There are many benefits to using stock in a deal. Perhaps the most important benefit stems from qualifying the transaction as a tax-free “reorganization,” provided that the transaction is structured properly. As a tax-free reorganization, the target shareholders would generally not have to realize gains on the exchange of their stock for the purchasers stock. In contrast, target shareholders would normally have to realize gains to the extent they receive cash for their shares in a merger. So the use of stock in a deal can be very advantageous to seller shareholders for tax reasons.
The use of stock consideration can also assist in addressing possible absolute and relative valuation issues by allowing the parties to negotiate with an eye toward the market. Further, stock consideration can help to minimize deal risks that arise in transactions where all or part of the cash component relies on debt financing. Essentially, the option of using stock consideration provides a purchaser with an alternative transaction currency that is especially beneficial to those purchasers that may not have sufficient cash on hand.
There are other factors as well. For example, in an all cash acquisition, the risk that the expected synergy value embedded in the acquisition premium will not materialize is all on the acquiring shareholders. By using stock consideration in the deal, however, the purchaser can shift some of this performance risk from its own shareholders to those of the target company because, once the deal is closed, the target company shareholders have a financial interest in the success of the purchaser. These situations also give target shareholders the opportunity to participate in the potential upside of the acquiring company. Notably, such considerations can be especially important in strategic, as opposed to financial, transactions, where the payment of stock, as opposed to a cash buyout, could incentivize acquiring and target companies to accept the deal because of the implied risk sharing and the opportunity to participate in the upside of the combined company.
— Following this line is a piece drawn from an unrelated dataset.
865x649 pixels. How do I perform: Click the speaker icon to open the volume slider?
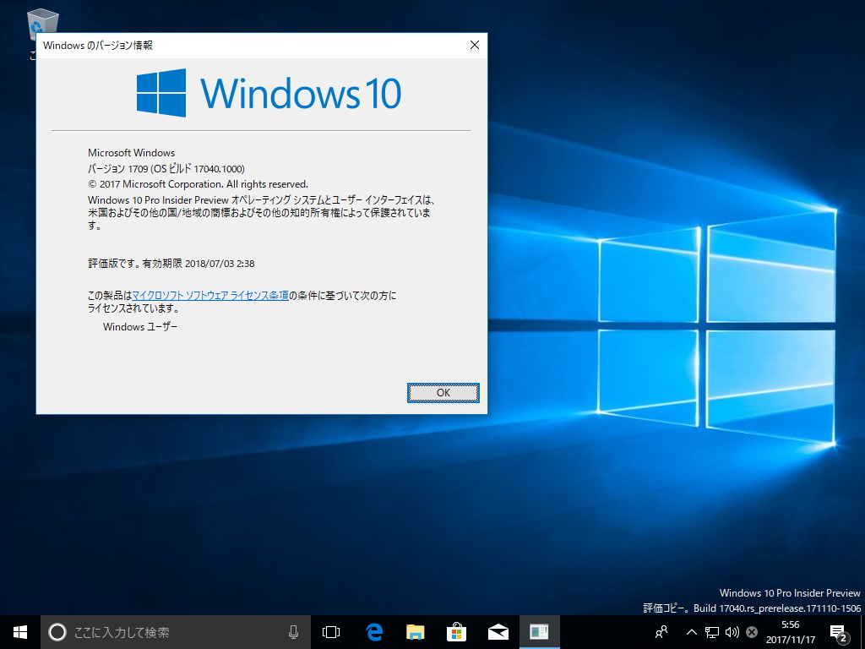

From the standpoint of the target company shareholders, the appeal of receiving stock as consideration may increase where the acquiring company may soon go, or already is, publicly traded. For example, after receiving privately held Google stock in consideration for their shares in Pyra Labs, Inc. in 2003, the Pyra Labs shareholders later reaped the benefits of Google’s success (via stock appreciation) when the company went public in 2004. Further, when Summize, Inc. sold its search service to Twitter, Inc. in 2008, the Summize shareholders received (public) Twitter stock (and some cash) as consideration, and that Twitter stock has appreciated significantly since. In addition, receipt of publicly traded stock as consideration in an acquisition provides target company shareholders with instant liquidity (provided there are no restrictions on the stock), as well as the option to hedge their share of the performance risk with puts and calls.
Further, in the case of emerging growth companies, the upside opportunity can be substantial. Given Congress’ recent aim to improve and encourage access to the public capital markets for emerging growth companies under the JOBS Act, the increased appeal of stock consideration may particularly benefit smaller or emerging growth companies in their acquisition aspirations.
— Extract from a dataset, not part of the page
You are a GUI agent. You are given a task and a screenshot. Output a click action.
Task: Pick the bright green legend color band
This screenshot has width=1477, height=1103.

While the benefits of using stock as consideration in mergers and acquisitions are substantial, downsides do exist. First, and perhaps most important, valuation of the stock is often difficult and sometimes uncertain, especially when non-public stock is used. In addition, the use of only stock in the transaction can implicate various SEC compliance obligations and corresponding liability. Further, dilution and subordination issues can arise with regard to acquiring company shareholders, and the complication of dealing with and/or receiving securities that carry special rights or restrictions can impose a heavy burden on both buying and selling companies. Also, for target shareholders, the advantage of participating in the upside of the acquiring company exposes them to the risk of the acquiring company’s downside and possible failure. Essentially then, the use of stock as consideration in mergers and acquisitions has the potential to make the transaction more complex, and ultimately, more costly.
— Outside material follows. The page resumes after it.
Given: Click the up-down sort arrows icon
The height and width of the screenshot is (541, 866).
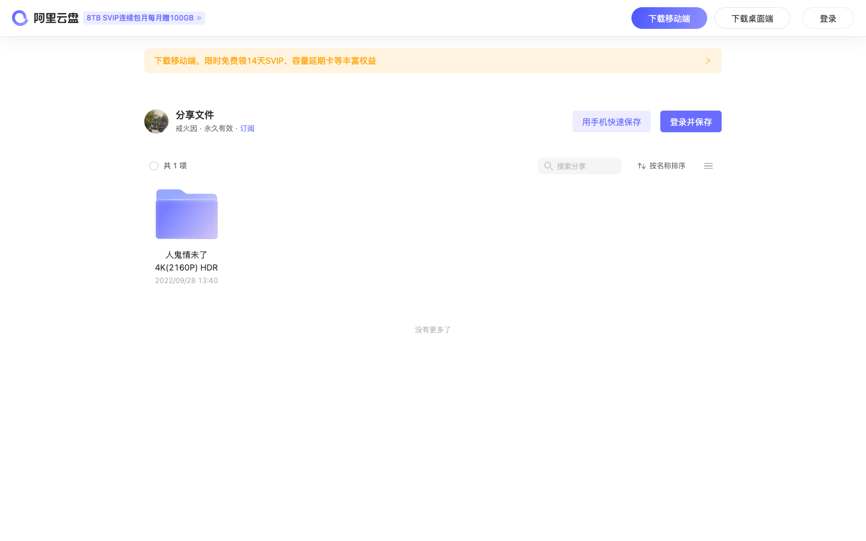Looking at the screenshot, I should pyautogui.click(x=642, y=166).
But despite potential negatives, the combination of the benefits of using stock (and especially public or soon to be public stock) as consideration in mergers and acquisitions, the JOBS Act incentives for emerging companies to go public, and our more stable markets, provides a more favorable environment at this time for the use of stock consideration in mergers and acquisitions for buyers and sellers alike, especially those that qualify as emerging growth companies.